Although Peter Sekuless has consulted the Australian Archives and other archival sources, he has not done enough basic background research. Thus, his treatment of important areas is too superficial; if not inaccurate and misleading. Discussing Jessie Street’s involvement with the birth control movement, he refers to the Racial Hygiene Association of New South Wales, founded in 1926. He notes: ‘Its aims were to promote state wide campaigns on sex education and for the prevention and eradication of venereal disease, and to educate the community on eugenic principles. He goes on to speculate about why the word ‘Racial’ was used in the association’s name.
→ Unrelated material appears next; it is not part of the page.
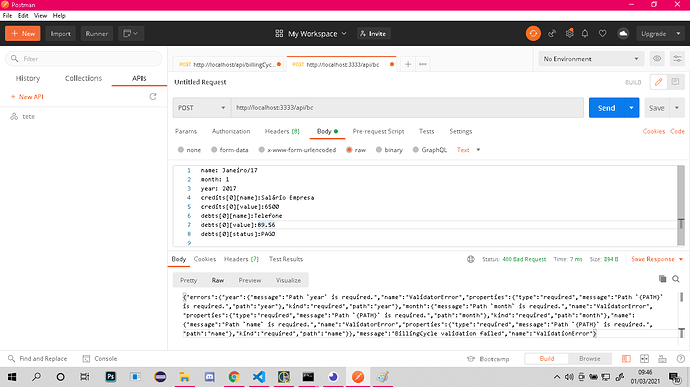Open the POST method dropdown
Viewport: 690px width, 387px height.
point(202,107)
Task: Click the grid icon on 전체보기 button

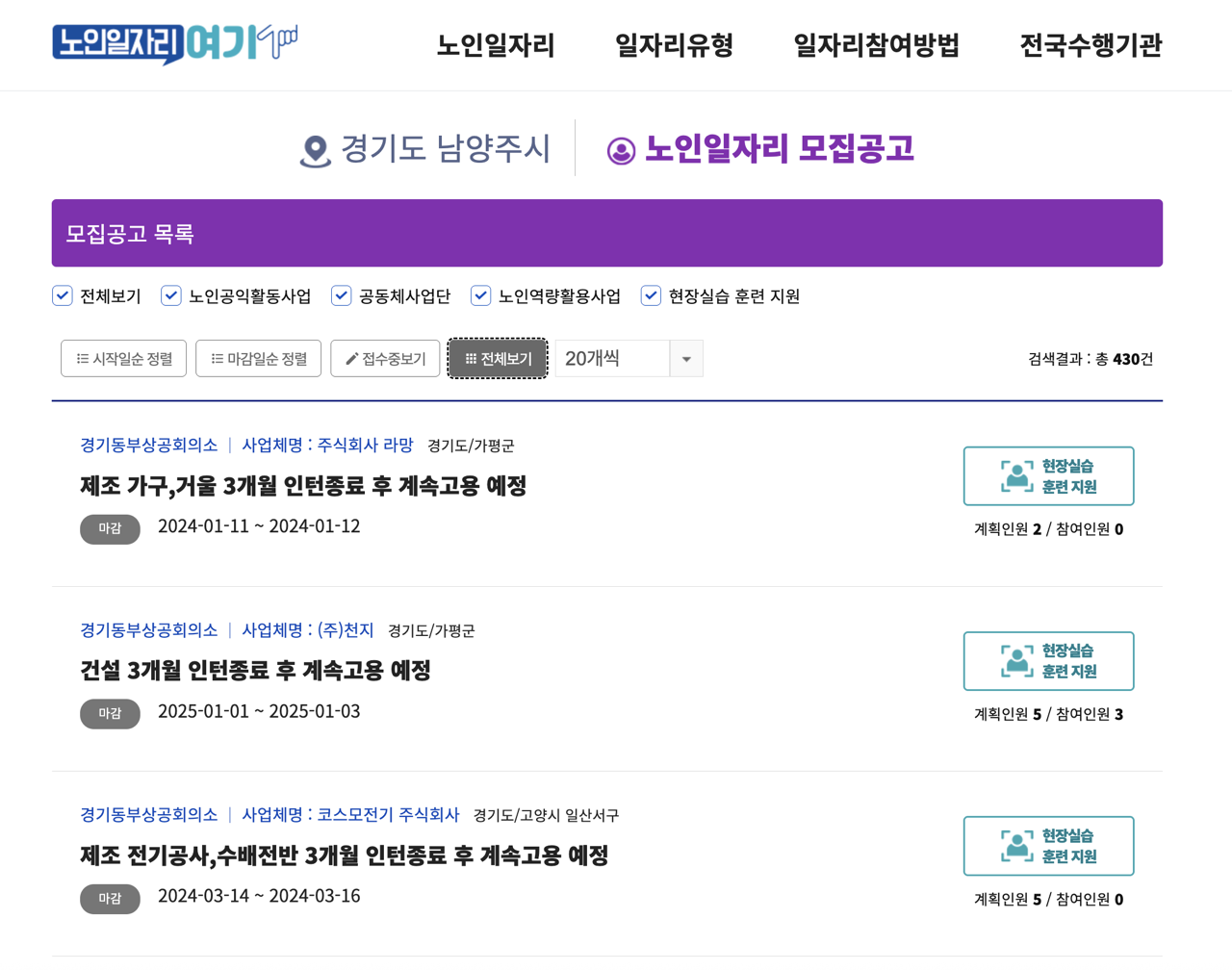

If he had a basic knowledge of the history of birth control movements, he would have been able to answer that question. Furthermore, if he had consulted a general book on women in Australian history such as Anne Summers’ Damned Whores and God’s Police he would have found the reason for the use of the world ‘Racial’ – i.e. that this association had ‘eugenist notions about race improvement’. It is a pity that he didn’t read the work of such feminists, instead of merely making strange comments about them.
The technical production of the book is also rather shoddy. Two pages are wrongly placed as pp 182–3, while they should follow p 195. The index notes references to K.S. Prichard on pp 191 and 192, while in fact she is mentioned on pp 193 and 194.
In all this is a rather disappointing book. Jessie Street and the causes for which she worked deserve much better treatment.